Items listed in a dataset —

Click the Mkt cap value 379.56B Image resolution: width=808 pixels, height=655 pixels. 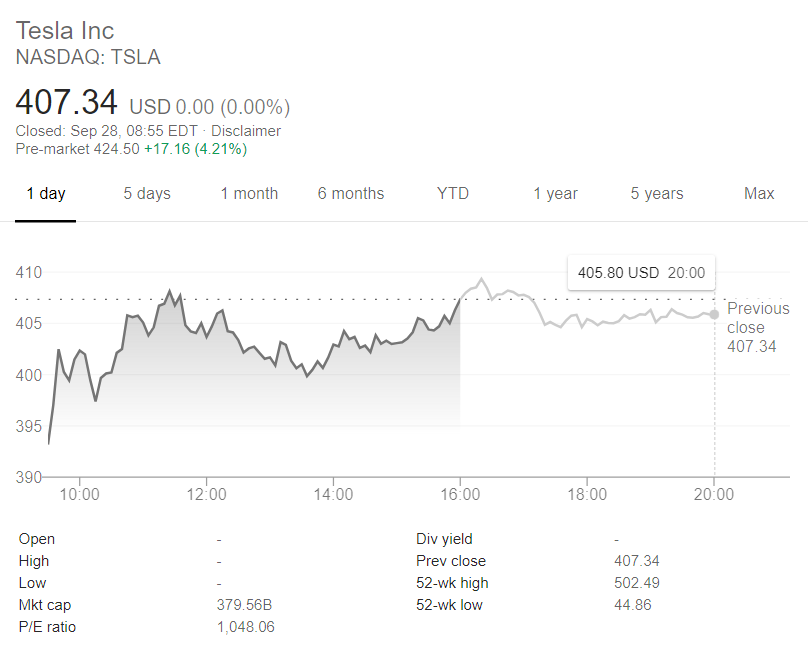tap(245, 605)
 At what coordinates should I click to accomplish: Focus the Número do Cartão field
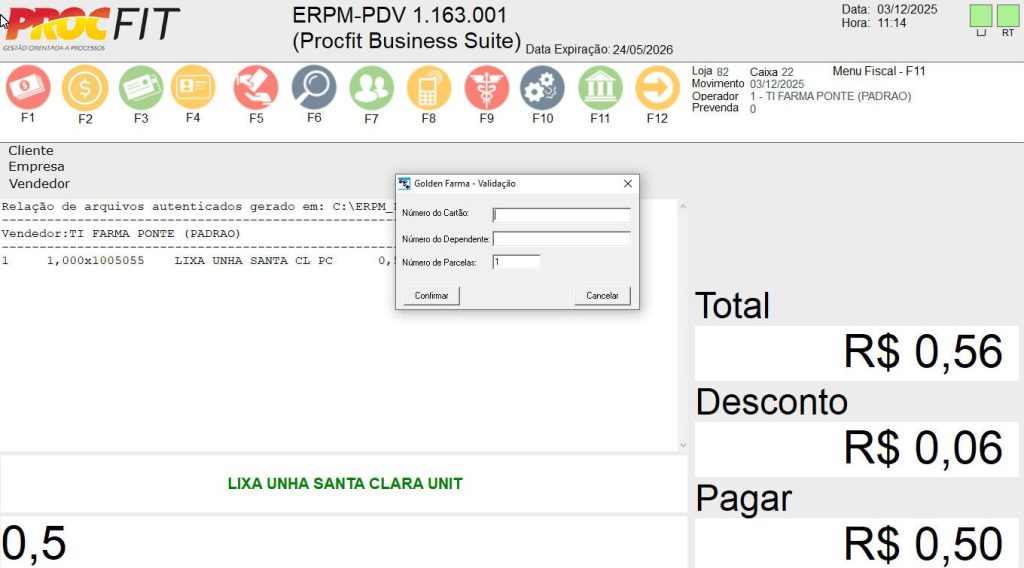[x=562, y=214]
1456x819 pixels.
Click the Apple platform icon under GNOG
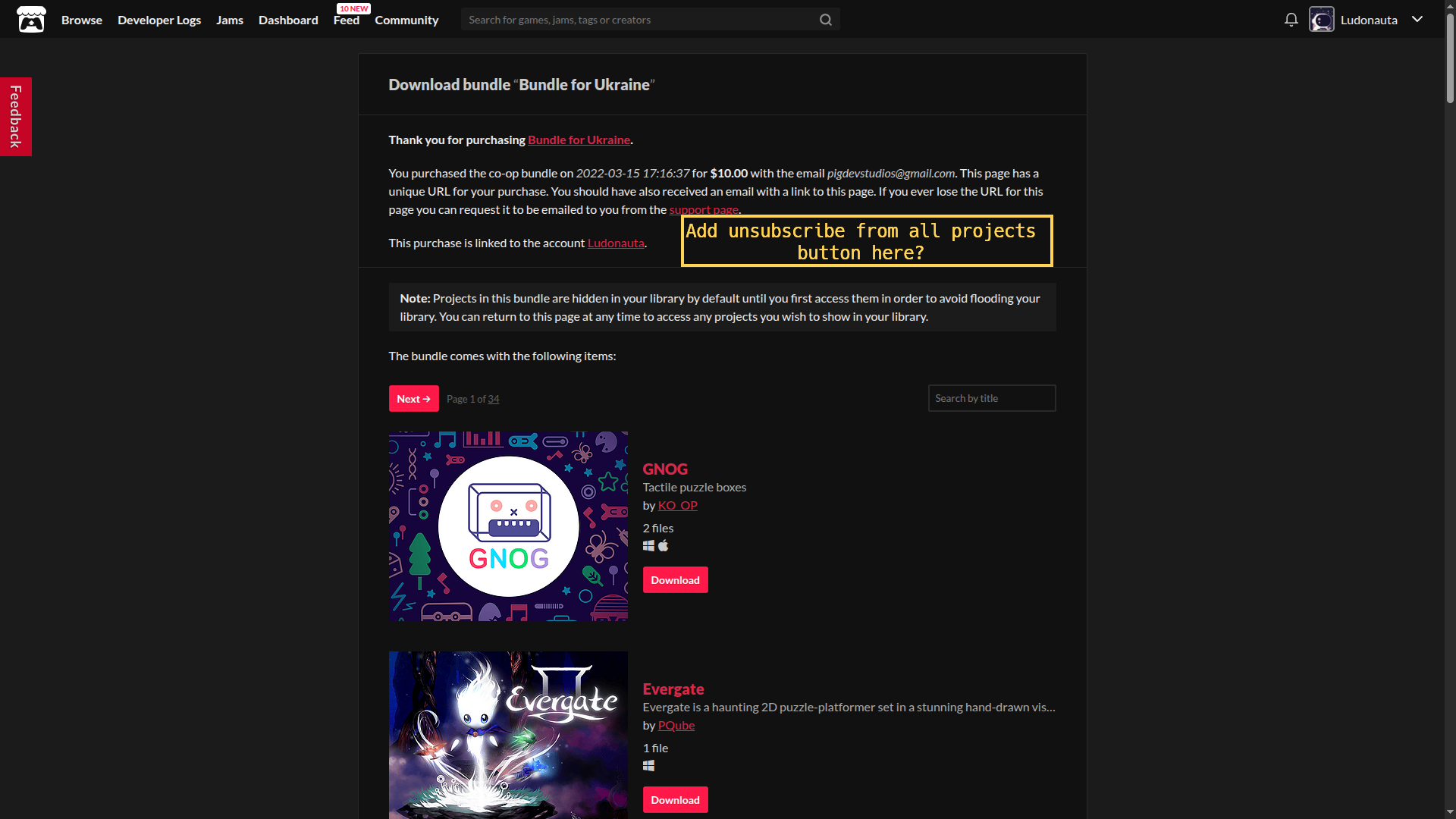[x=664, y=546]
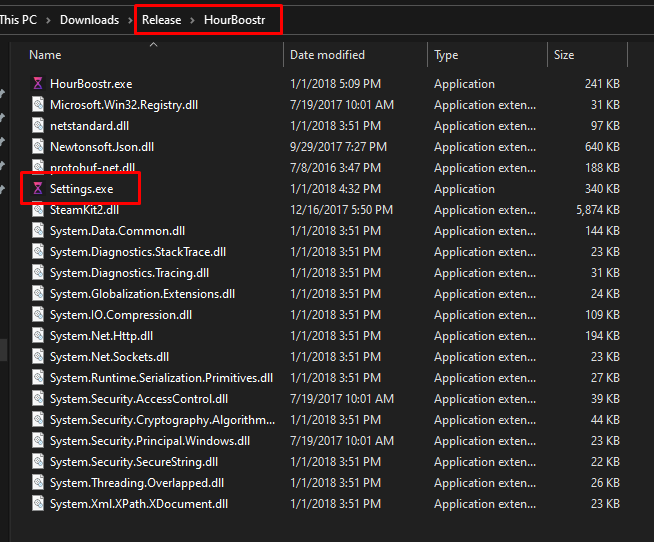
Task: Sort files by the Name column
Action: (45, 55)
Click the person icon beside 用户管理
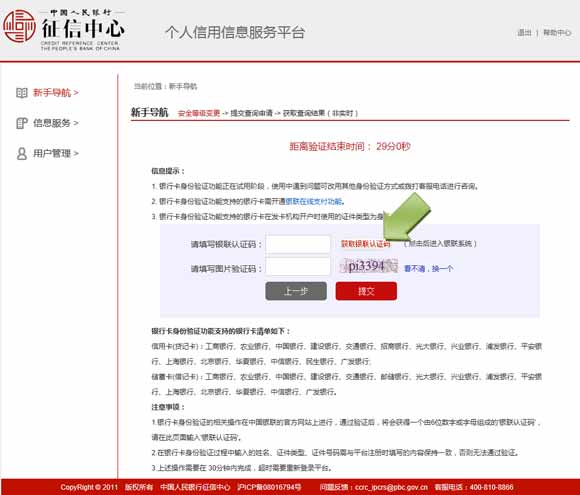The image size is (580, 495). click(x=22, y=153)
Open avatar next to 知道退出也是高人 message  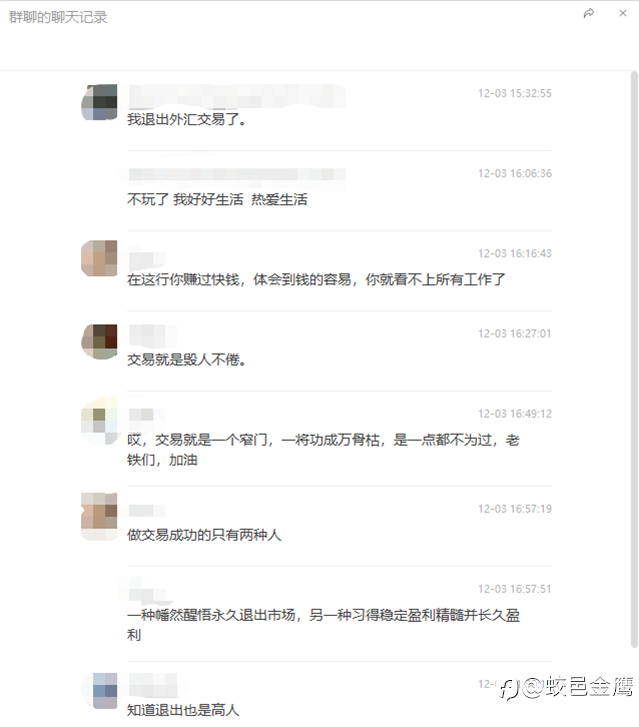[99, 691]
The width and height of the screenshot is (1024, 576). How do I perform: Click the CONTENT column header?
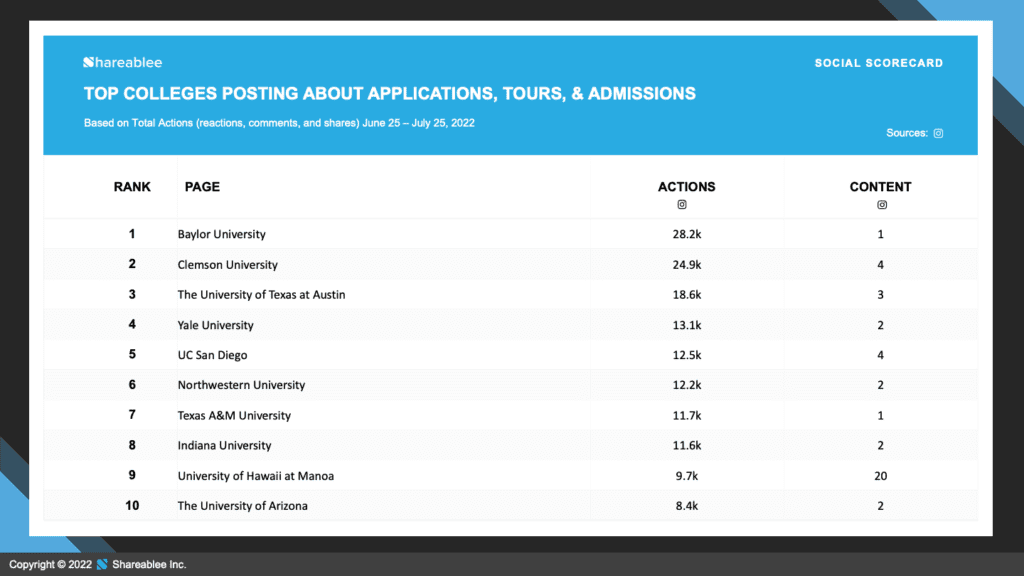point(880,187)
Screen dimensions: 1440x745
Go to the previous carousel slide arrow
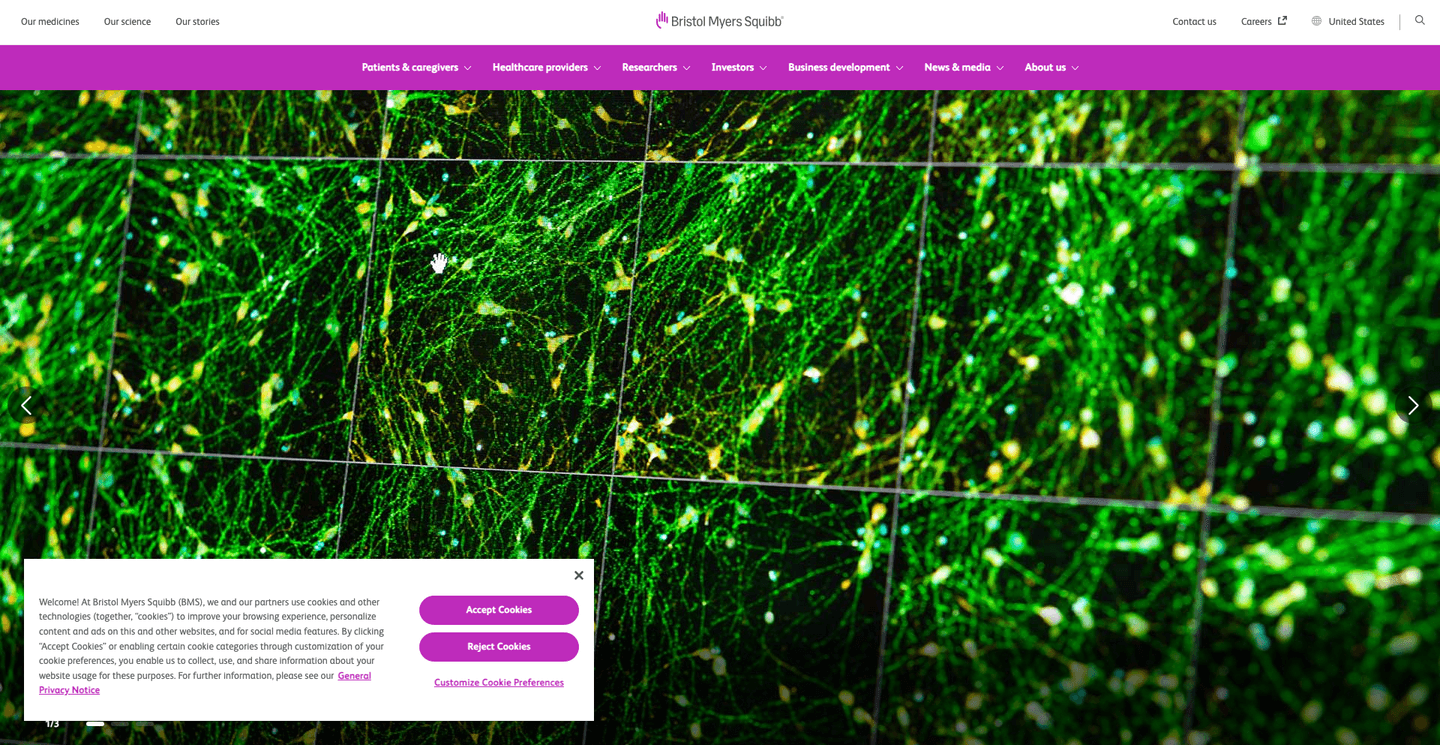point(26,405)
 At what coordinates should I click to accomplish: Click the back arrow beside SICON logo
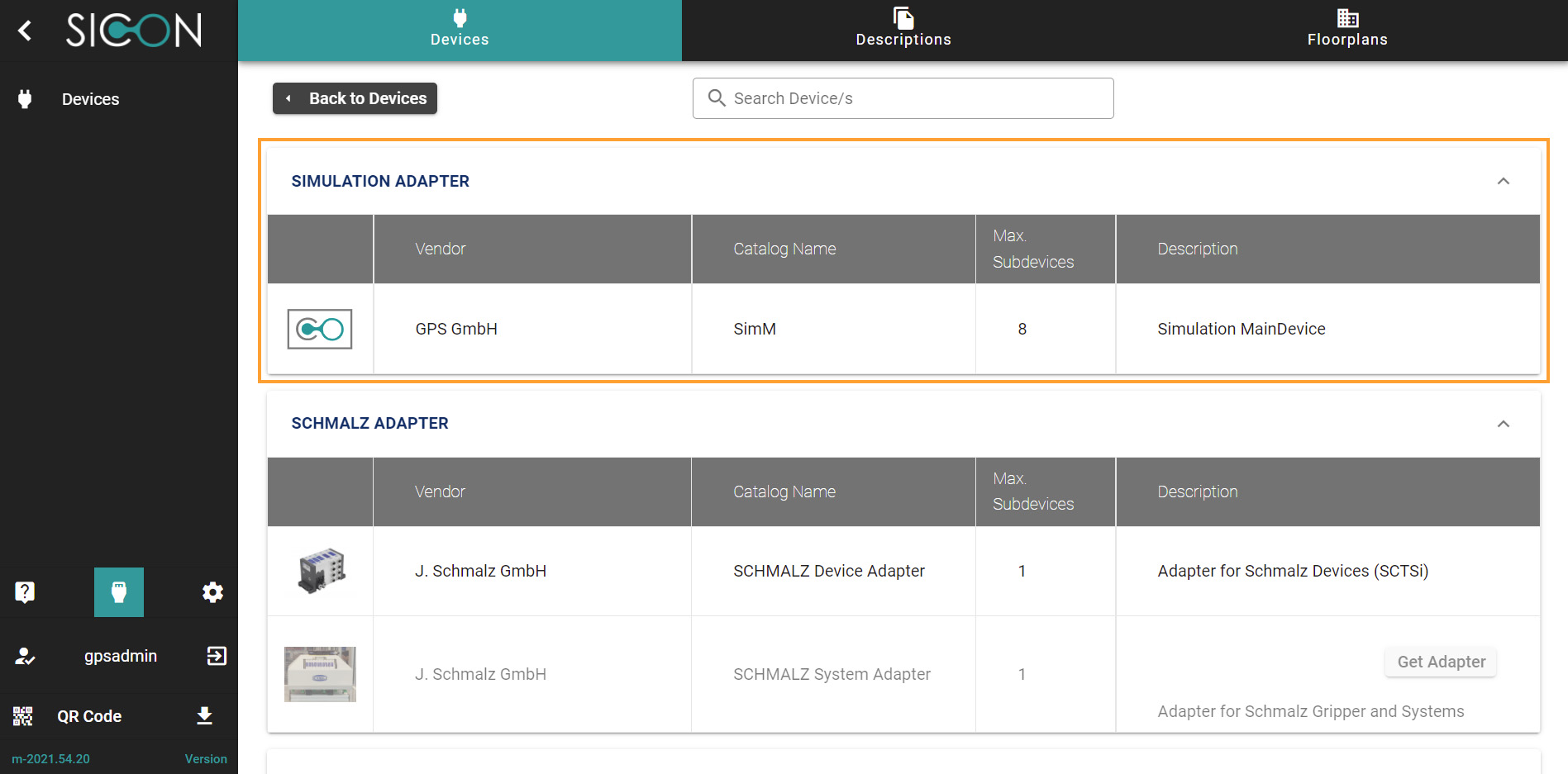(x=25, y=31)
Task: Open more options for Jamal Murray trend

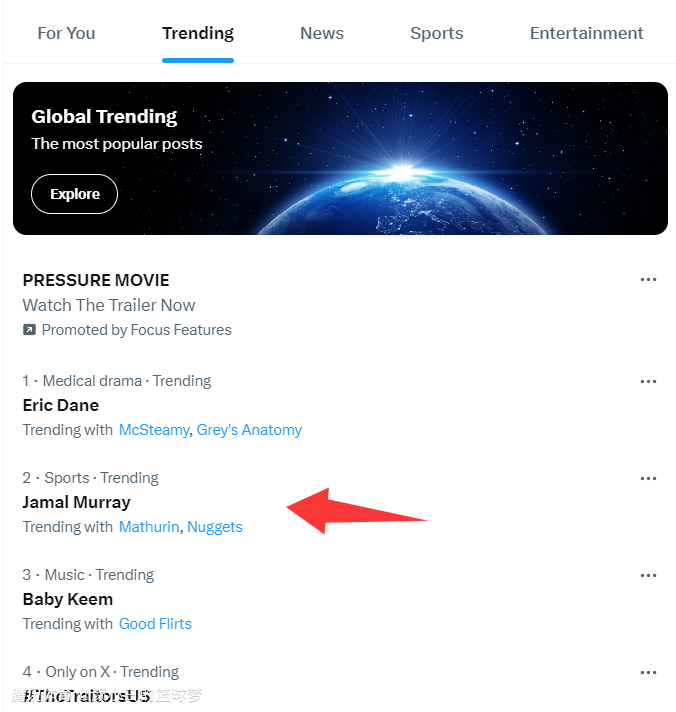Action: point(648,478)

To do —
Locate "The width and" in the entries above. Copy, exactly and only, the lines from that line to the end, leaving out the pictures.

Solution to this problem —
The width and height of the screenshot is (1024, 576). How do I perform: Click the CONTENT column header?
point(880,187)
Screen dimensions: 1440x745
Go to the previous carousel slide arrow
point(26,405)
 At what coordinates should I click to accomplish: Click the back arrow beside SICON logo
(x=25, y=31)
Task: Open more options for Jamal Murray trend

Action: point(648,478)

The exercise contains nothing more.